Hello!

Welcome readers! If you followed me here from On Memory and Desire, welcome to Applied Psychoanalysis, where I plan on posting more of my thoughts and learnings on psychoanalysis, group relations, politics, and social justice.

Back when I started On Memory and Desire, which has the distinction of being possibly the world’s only youth-focused group relations blog, I looked around to see what I could see in the psychoanalysis/group relations blogosphere – assuming there was one.

It’s been a few years now, and while I have no data to support this, it seems to me that old-school blogging in general has declined. Personal blogging has been largely replaced by social media; much of the activist energy in blogging has moved to Tumblr, which is a hybrid between a blogging platform and a social network; large platforms like Buzzfeed and Gawker have taken over as content aggregators and curators. While even relatively minor blogs once had thriving comment sections discussing their posts, more and more sites have shut their comment sections down as the work maintaining them (i.e., preventing them from becoming toxic slimepits of hate and bigotry) has become too onerous; conversation has moved onto Facebook and Twitter.

This shift, where the formerly dominant blog format has been largely replaced by bite-sized social media updates on one hand and huge content aggregators/curators on the other, is hardly surprising.

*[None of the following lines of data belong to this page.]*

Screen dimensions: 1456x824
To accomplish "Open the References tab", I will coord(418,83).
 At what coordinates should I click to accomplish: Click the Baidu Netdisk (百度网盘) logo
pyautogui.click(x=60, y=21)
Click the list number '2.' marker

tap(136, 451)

Indeed, a similar shift has taken place in pop music, where according to this article a song must contain a “hook” (a catchy or arresting musical moment) every seven seconds, because that’s apparently as long as anyone will listen to the radio for without changing the channel unless something interesting happens. This is not an age that has a lot of patience with long, slow-to-develop, complicated things.

And perhaps that’s OK (except the 7-second hook thing, it makes for terrible music). Ways of communicating and interacting constantly change in human societies; why should the internet be any different? But it is heartening to see that, going through the old On Memory and Desire blogroll, that quite a few of the blogs are still active and posting.

If you’re in the mood for something more academic Larry Hirschhorn still updates “Learning From Experience”, if infrequently, and there’s also a fantastic blog called “Lacanticles” by Philip Boxer if you ever feel like tying your brain into knots trying to understand Lacan. So while a Google search of “group relations blog” still delivers little of relevance besides On Memory and Desire – in fact, if you put quotes around “group relations”  OMAD is the first three results – it seems that for now, at least, there is still space online to talk about the things that don’t make it to the surface.

If the internet is a reflection of our collective unconscious – and I fail to see how it couldn’t be so – it is even more important, as we live more and more of our lives online, to find space to reflect on what it means to be a person with an inner life in an often cold and uncaring world.